Contributors
Gary M. Galles - Contributor
Mr.
Galles is a professor of econmics at Pepperdine University.
Pork
Politics Just Plain Indefensible
No proof for goofy argument that funding pet projects
helps greater good...
[Gary M. Galles] 1/26/04
Last Tuesday,
the Senate's first order of business was to try to pass a cloture
vote on the fiscal 2004 budget, four months
late and less than two weeks before President Bush submits his
fiscal 2005 request. The vote failed due to some last-minute
haggling, but the bill's passage in coming days is seen as inevitable.
A key reason it will
pass is its staggering amount of pork. The $820 billion omnibus
spending bill, with $328 billion of
discretionary spending, is larded with record amounts, with its
over 7,000 earmarks, or "member projects," setting
a record for a single bill, and also pushing the annual total
to over 10,000 for the first time ever.
In other words, politicians
and their favored constituents, while swearing allegiance to
fiscal responsibility, have had
both hands in the pork barrel again. The Congressional Record
listed 111 earmarks for the Institute of Museum and Library Services,
112 "job access and reverse commute grants" and 902 "economic
development initiatives," plus a wide assortment of others.
The billions of dollars of political palm-greasers in the omnibus
spending bill, and the thousands of similar items that emerge
from inside the beltway each year, brings up an important question:
Is all this pork an essential lubricant necessary to pass well-understood,
-designed and -implemented policies that advance Americans' general
welfare, or is it in fact the essential ingredient in legislation,
adding little or nothing to the general good?
Professional politicians and those they favor push the essential
lubricant view, saying that any such obviously unjustified spending
(which never includes theirs) is just the necessary price to
accomplish some greater good. But with legislators unable to
even pass required bills and legislation going little beyond
robbing Peter to pay Paul, they are far from convincing.
Among the multitudes of these pot-bellied pet projects, none
solves a serious failure of the market or a pressing need. But
that is hardly surprising. If a project was so urgent to beneficiaries,
they would have been willing to fund it privately or through
their state or local government rather than pushing it to the
federal level to force others to pay most of the tab.
Those with the most power over spending get the most pork and
the biggest contributions from those whose interests are advanced.

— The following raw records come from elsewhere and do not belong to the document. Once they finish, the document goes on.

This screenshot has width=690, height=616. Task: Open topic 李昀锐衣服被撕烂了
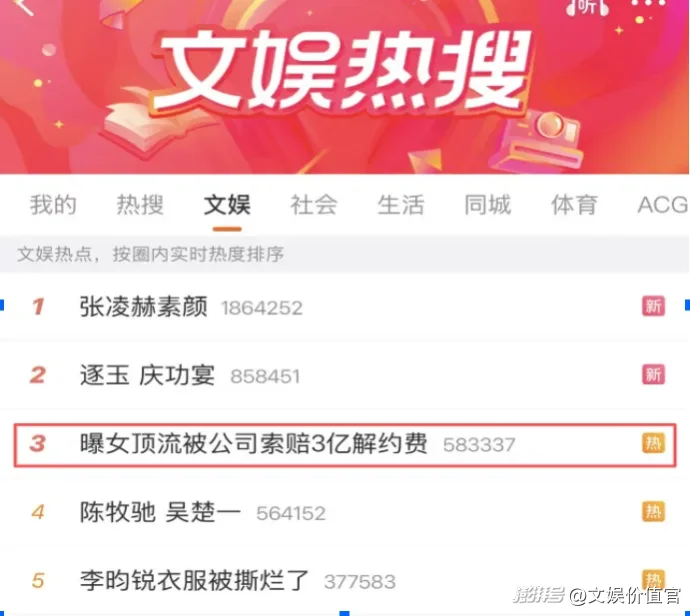pos(194,581)
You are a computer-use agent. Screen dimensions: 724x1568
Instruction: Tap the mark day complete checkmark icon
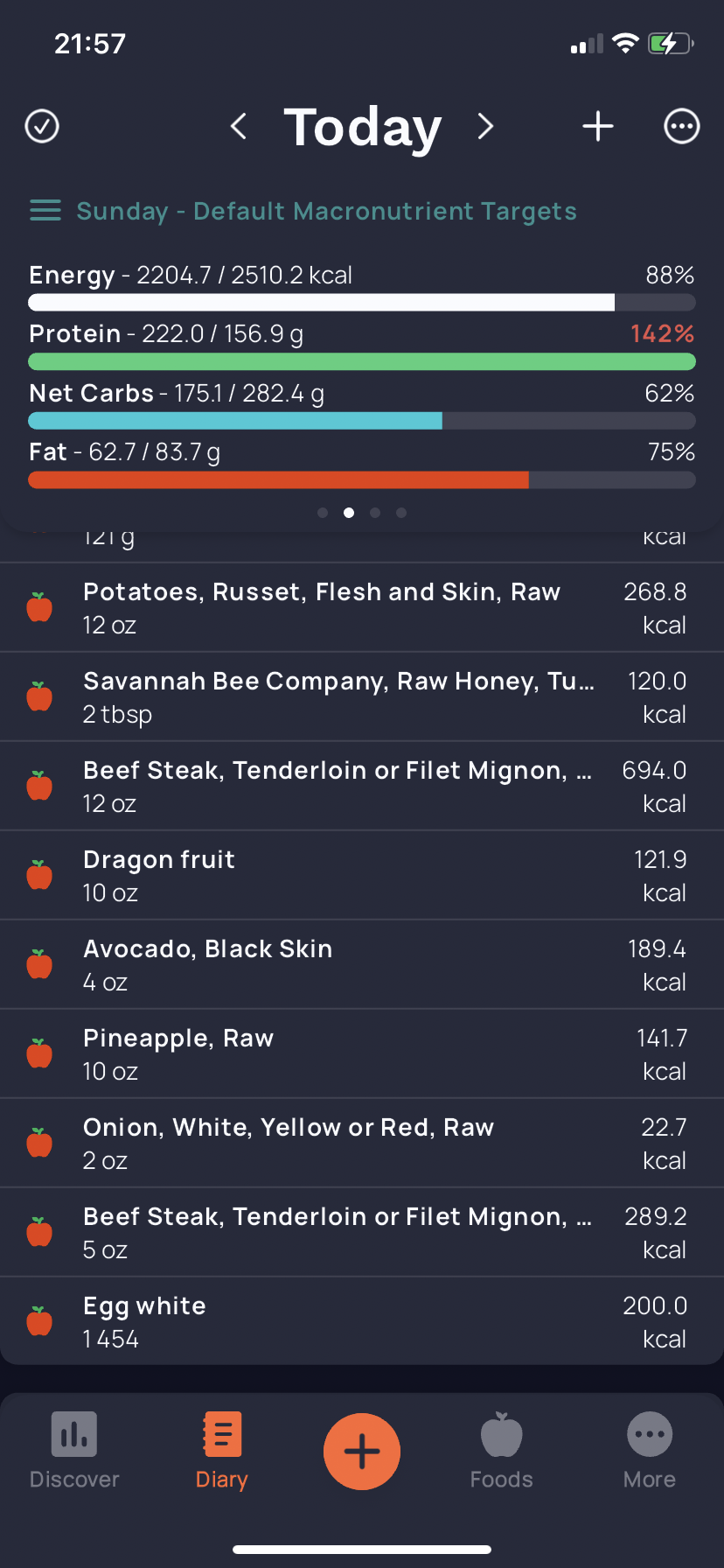point(42,126)
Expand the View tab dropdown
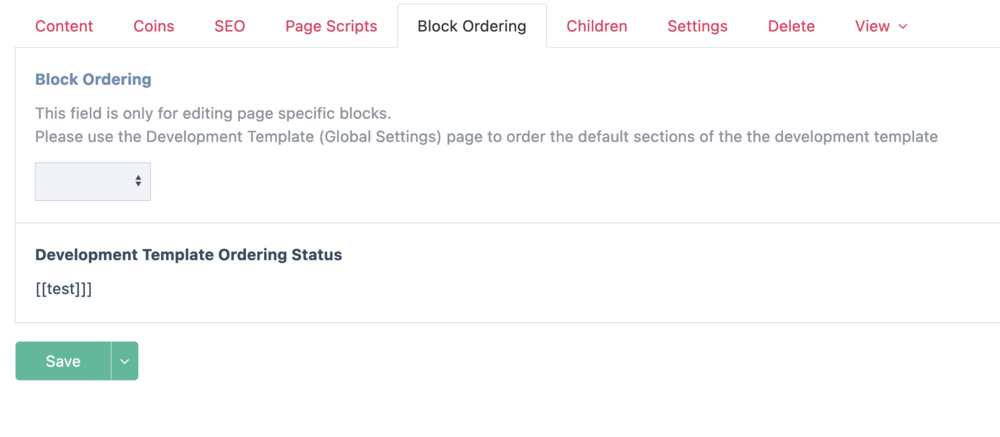Viewport: 1000px width, 437px height. [881, 27]
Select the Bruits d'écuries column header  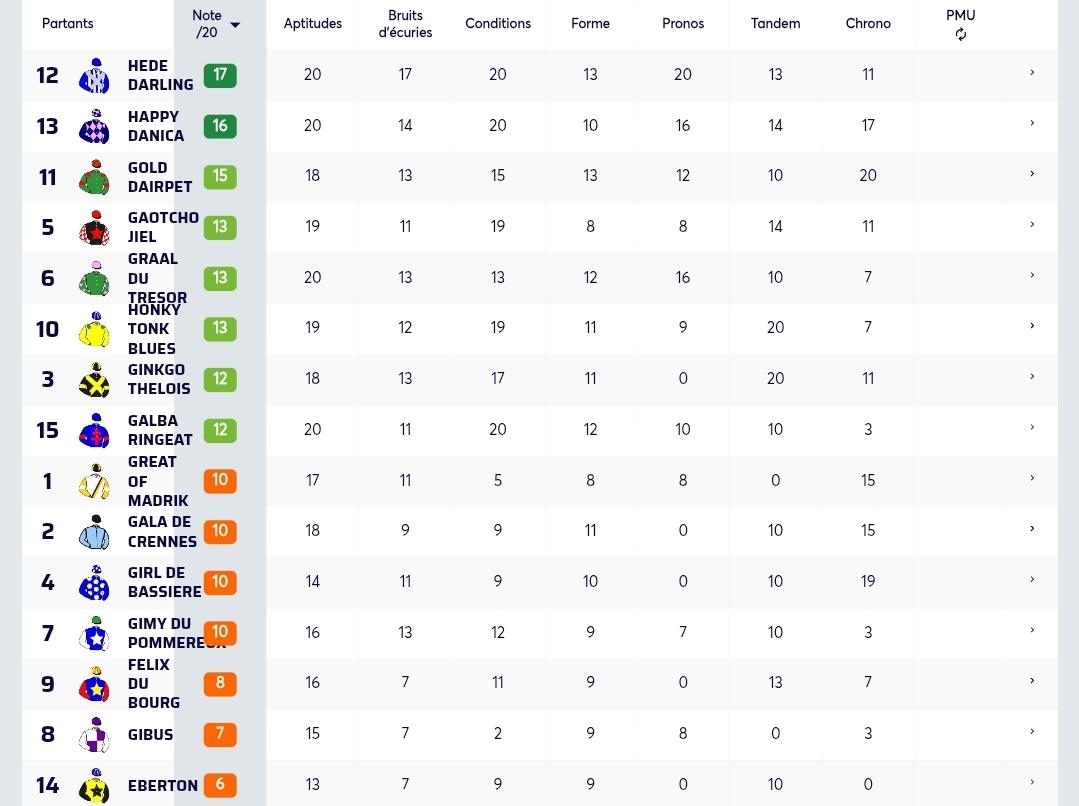click(405, 23)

However, unlike the essential lubricant view, which would require
that those leaders spearhead the efforts to craft beneficial
legislation, it implies that those influential members are, in
fact, the chief extortionists.
Those we elect defend earmarks as sensibly giving them a direct
say in funding their communities. But that is really an argument
that the federal government should not be involved at all. If
locals really know better what should be done, they should both
decide and fund such projects. If the beneficiaries are unwilling
to pay out of their own pockets, then the money would be better
left in their pockets, without an expensive detour inside the
beltway. All that trip adds is the fiction that when some fraction
of the money comes back as projects locals wouldn't be willing
to pay for, they somehow benefit as a result.
Politicians face conflicting allegiances between their limited
constitutionally defined duties and bringing home the bacon.
But it is worth remembering that every bit of pork was extorted
from others by politicians as the price of their assent, in exchange
for others' reciprocal extortion of their constituents, and that
not one cent of the funding came from anyone except taxpayers.
Once that is recognized, it is clear that there is far more lubricant
than necessary for the useful work done.